The EU will tomorrow announce a three month extension to the grace period on restrictions around moving chilled meats from Great Britain into Northern Ireland, Irish broadcaster RTE understands.
The movement of these products into Northern Ireland, which remains in the EU customs union and single market, was to be restricted from 1 July. The UK had requested an extension of the existing grace period until September.
RTE is reporting that in return, the UK will commit to continue aligning with EU food safety and animal health rules until September 30 and acknowledge that the extension will allow NI supermarkets to adapt their supply chains.
Longer term, the UK would work towards a more sustainable solution to moving goods between GB and NI in a way that respects EU single market rules.
Yesterday (Monday 28 June) European Commission vice president Maros Sefcovic is “confident” a last minute solution can be found to the chilled meats problem.
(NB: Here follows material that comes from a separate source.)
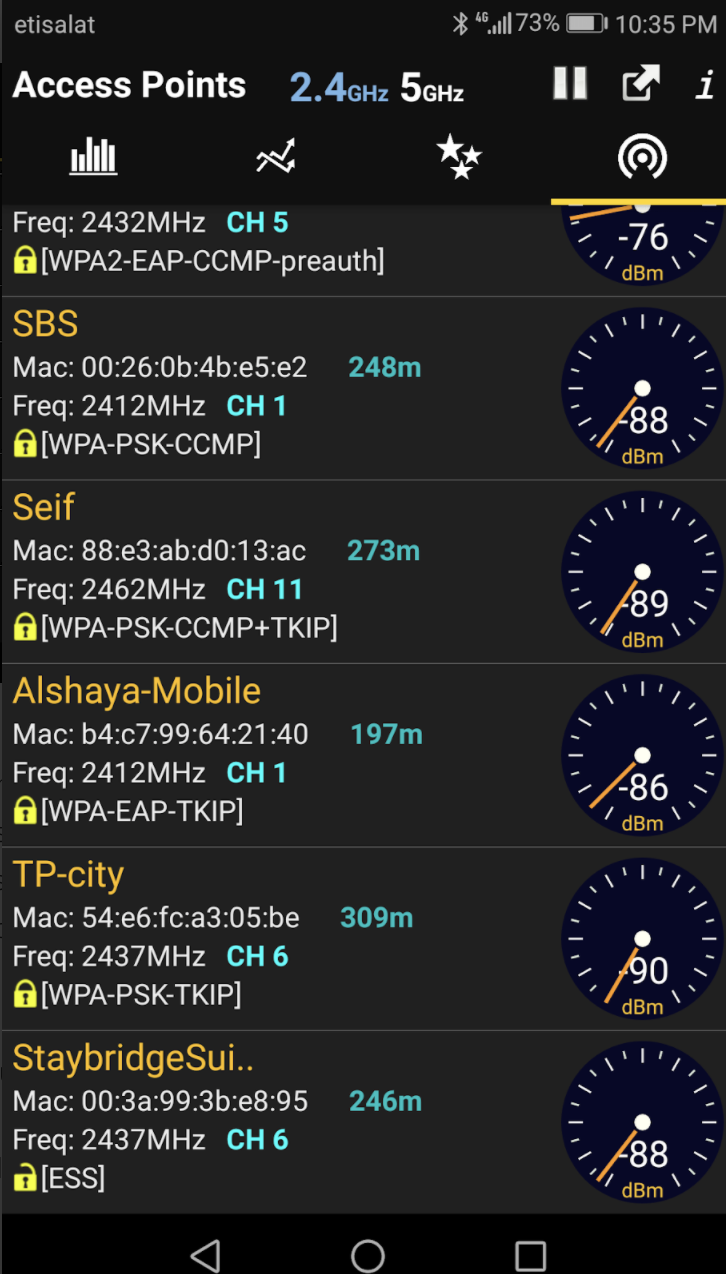Open the channel graph bar chart tab
Viewport: 726px width, 1274px height.
coord(93,157)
Addressing members of the Northern Ireland Assembly yesterday, Sefcovic said he thought that a solution would be found that would address “both sides’ needs and concerns”, the Irish Times reports.
Sefcovic said the EU was willing to consider “bold steps”, including changing EU laws to resolve outstanding issues, if the UK was prepared to implement the Northern Ireland Protocol in full.
Medicines and dogs
According to the Times, the EU will extend the grace period and introduce new flexibility in other areas including the movement of medicines and guide dogs into NI.
Sefcovic has persuaded EU countries to relax rules over the use of medicines and treatments in NI. Some cancer treatments approved for use by the NHS in Britain could be blocked in NI because the medicines are not approved in the EU. NI has also faced shortages of some drugs.
The concession will mean an exemption for all treatments and generic drugs used by the NHS to preserve an “essential state function” in NI.
Sefcovic repeated the EU’s preference for a temporary Swiss-style veterinary agreement in Northern Ireland, reports the BBC. The UK has previously rejected this idea as it doesn’t want to follow EU rules.
Northern Ireland deputy first minister Michelle O’Neill welcomed the possible extension but said longer-term solutions were required.